You'll notice that for username and password that actual credentials are not provided, but instead have merge fields. If you're not planning to version control this file, then you can replace {$username} with your actual username. However, if you are putting this in version control, and your version control is hosted online (like with GitHub) then you'll want to put that information in a file that is included in your .gitignore file. The property tag defines where your merge fields are defined. I called the file build.properties, though I'm pretty sure you can call it whatever you want.

Add a file called build.properties at the same level as your build.xml file. It'll look like this:

username  = [email protected]
password = passwordAndSecurityToken

IMPORTANT: Do NOT add this file to version control or push it online. That can be a very costly mistake . If you do accidentally commit the file, immediately change your password.

Step 5: Setup your package.xml file

Your package.xml file defines what is being pulled down from and being to deployed to Salesforce. You've probably seen this while working with Eclipse or Mavensmate.

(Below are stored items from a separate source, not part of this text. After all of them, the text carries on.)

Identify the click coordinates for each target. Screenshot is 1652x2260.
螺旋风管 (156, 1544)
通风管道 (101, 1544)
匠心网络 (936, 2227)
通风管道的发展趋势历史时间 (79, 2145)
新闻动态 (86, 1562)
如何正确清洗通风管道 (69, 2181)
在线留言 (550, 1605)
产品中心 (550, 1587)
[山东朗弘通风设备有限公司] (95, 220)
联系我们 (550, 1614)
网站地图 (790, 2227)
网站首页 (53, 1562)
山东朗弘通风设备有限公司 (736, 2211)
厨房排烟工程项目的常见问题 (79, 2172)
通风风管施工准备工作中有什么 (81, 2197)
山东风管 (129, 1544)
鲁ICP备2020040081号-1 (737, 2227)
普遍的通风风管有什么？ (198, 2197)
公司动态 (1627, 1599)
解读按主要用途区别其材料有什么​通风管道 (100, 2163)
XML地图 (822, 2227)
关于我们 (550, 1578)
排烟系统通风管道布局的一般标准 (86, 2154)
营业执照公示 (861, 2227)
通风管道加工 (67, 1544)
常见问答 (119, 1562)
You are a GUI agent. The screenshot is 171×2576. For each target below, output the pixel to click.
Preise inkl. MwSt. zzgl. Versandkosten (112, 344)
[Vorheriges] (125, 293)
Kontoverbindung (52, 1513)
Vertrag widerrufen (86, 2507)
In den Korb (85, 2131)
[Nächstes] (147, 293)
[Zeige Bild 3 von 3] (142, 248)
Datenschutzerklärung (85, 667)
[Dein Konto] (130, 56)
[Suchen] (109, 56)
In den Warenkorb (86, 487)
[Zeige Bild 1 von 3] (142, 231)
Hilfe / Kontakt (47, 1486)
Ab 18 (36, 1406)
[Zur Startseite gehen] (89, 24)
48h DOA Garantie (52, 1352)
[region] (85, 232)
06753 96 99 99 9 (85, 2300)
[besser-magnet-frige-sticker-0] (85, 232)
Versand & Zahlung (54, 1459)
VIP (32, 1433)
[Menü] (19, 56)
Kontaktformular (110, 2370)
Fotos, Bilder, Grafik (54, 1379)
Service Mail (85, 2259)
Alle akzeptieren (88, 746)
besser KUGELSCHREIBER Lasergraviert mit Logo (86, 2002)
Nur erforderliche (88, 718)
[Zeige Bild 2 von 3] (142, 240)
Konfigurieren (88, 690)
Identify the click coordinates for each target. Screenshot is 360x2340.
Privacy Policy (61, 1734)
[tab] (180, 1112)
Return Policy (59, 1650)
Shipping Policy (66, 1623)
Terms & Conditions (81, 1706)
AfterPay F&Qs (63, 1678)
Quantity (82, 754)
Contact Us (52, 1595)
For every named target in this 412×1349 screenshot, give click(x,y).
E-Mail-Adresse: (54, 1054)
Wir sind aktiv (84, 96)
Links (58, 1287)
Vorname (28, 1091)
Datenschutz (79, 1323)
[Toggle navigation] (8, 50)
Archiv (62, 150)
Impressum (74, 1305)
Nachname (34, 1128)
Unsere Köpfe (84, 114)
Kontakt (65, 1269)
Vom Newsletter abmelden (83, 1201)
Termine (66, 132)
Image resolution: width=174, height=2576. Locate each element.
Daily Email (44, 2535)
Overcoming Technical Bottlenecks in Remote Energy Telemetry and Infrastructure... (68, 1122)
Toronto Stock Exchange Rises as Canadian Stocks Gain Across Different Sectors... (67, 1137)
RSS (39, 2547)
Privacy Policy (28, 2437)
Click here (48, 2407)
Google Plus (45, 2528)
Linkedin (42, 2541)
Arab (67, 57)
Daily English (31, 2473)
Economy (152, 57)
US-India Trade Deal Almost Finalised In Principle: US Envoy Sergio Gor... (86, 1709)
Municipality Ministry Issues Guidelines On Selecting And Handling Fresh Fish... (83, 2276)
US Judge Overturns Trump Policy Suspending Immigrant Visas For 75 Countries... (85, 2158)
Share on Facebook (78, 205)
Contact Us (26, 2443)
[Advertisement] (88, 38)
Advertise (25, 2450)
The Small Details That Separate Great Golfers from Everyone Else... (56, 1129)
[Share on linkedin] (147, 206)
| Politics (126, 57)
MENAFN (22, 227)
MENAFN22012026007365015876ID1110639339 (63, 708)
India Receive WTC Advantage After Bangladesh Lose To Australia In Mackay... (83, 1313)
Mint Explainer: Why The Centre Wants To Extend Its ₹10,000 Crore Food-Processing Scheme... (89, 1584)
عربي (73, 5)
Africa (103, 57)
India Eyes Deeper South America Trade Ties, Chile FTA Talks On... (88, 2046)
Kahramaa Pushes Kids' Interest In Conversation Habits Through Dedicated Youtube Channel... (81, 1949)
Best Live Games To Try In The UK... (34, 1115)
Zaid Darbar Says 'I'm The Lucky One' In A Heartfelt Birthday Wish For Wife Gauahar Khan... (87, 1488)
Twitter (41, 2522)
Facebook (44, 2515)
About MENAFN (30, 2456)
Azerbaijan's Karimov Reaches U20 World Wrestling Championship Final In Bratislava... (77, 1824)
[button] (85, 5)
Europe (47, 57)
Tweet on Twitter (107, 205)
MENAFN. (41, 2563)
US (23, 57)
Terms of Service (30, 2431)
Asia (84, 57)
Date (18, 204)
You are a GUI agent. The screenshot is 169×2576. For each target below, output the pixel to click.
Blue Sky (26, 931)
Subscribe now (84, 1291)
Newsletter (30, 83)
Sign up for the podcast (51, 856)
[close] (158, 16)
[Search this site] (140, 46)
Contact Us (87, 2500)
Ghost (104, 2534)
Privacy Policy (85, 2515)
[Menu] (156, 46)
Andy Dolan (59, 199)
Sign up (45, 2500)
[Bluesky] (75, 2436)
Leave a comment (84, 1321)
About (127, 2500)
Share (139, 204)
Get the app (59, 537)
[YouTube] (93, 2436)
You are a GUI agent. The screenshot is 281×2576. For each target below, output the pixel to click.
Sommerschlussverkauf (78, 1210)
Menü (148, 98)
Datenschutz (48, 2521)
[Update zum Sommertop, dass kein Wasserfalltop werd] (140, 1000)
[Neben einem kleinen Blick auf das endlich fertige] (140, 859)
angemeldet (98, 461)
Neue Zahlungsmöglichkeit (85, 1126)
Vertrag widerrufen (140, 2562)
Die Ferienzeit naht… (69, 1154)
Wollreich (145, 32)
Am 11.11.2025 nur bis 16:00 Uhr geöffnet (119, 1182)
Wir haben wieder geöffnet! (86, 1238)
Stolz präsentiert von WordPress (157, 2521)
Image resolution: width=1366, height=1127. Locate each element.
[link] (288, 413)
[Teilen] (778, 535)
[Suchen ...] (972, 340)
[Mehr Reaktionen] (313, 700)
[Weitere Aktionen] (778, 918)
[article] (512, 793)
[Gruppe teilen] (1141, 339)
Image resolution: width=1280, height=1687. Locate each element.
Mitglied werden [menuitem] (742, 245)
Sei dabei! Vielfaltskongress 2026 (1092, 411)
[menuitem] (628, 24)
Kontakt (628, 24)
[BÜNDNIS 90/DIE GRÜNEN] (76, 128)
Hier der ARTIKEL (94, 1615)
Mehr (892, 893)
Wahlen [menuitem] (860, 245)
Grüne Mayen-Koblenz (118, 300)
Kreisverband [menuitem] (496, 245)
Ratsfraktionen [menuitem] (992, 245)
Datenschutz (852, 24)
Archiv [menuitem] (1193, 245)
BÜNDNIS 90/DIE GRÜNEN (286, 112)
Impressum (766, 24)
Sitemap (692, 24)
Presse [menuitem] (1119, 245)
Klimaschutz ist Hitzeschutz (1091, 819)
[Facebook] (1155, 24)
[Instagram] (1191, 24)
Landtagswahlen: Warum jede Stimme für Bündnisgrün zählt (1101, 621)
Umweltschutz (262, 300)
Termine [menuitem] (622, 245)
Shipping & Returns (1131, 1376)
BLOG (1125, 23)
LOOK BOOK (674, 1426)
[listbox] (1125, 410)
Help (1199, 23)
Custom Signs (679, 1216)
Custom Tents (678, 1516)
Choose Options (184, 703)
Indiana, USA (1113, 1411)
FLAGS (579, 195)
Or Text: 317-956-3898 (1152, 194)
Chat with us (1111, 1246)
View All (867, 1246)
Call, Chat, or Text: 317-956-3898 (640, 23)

Here's a really basic file that Eclipse builds by default

<?xml version="1.0" encoding="UTF-8"?>
<Package xmlns="http://soap.sforce.com/2006/04/metadata">
<types>
<members>*</members>
<name>ApexClass</name>
</types>
<types>
<members>*</members>
<name>ApexComponent</name>
</types>
<types>
<members>*</members>
<name>ApexPage</name>
</types>
<types>
<members>*</members>
<name>ApexTrigger</name>
</types>
<types>
<members>*</members>
<name>StaticResource</name>
</types>
<version>32.0</version>
</Package>

The types tag define the kinds of metadata you can pull down. The members tag define which files to pull down. In this case I used a wildcard to pull down everything of each type. For more information, checkout Salesforce's documentation on Metadata types

After all that, you should be done! Now open up your project's base folder and try some ant commands. I suggest running one that has checkOnly = "true" so that you don't accidentally push something you didn't want to.

ant test
test:
[echo] Running all tests in Salesforce...
[sf:deploy] Request for a deploy submitted successfully.
[sf:deploy] Request ID for the current deploy task: 0Afo000000E4G8VCAV
[sf:deploy] Waiting for server to finish processing the request...
[sf:deploy] Request Status: Pending
...

Why bother?

If you are working with managed packages, ant is absolutely necessary for merging and deploying code between dev orgs and managed package orgs (Because you're not working directly on the package org, right?). It's also extremely useful when working with teams. You can easily deploy changes made by other teammates by pulling down their branches from version control and using ant to update your org.

If you are working in sandboxes for one org, ant can make deployments between sandboxes and to production easier as well. If you need to deploy profile changes, I recommend sticking to change sets, but for everything else ant can be much more efficient. Building change sets can be extremely tedious, clicking on EVERY file you need deployed. You can more quickly create a src folder and a package.xml file with all of the changes you want to deploy, all locally on your computer.

This should be enough to get your started with ant, but as you get more comfortable with the tool I suggest checking out the Force.com Migration Tool Guide for more functionality.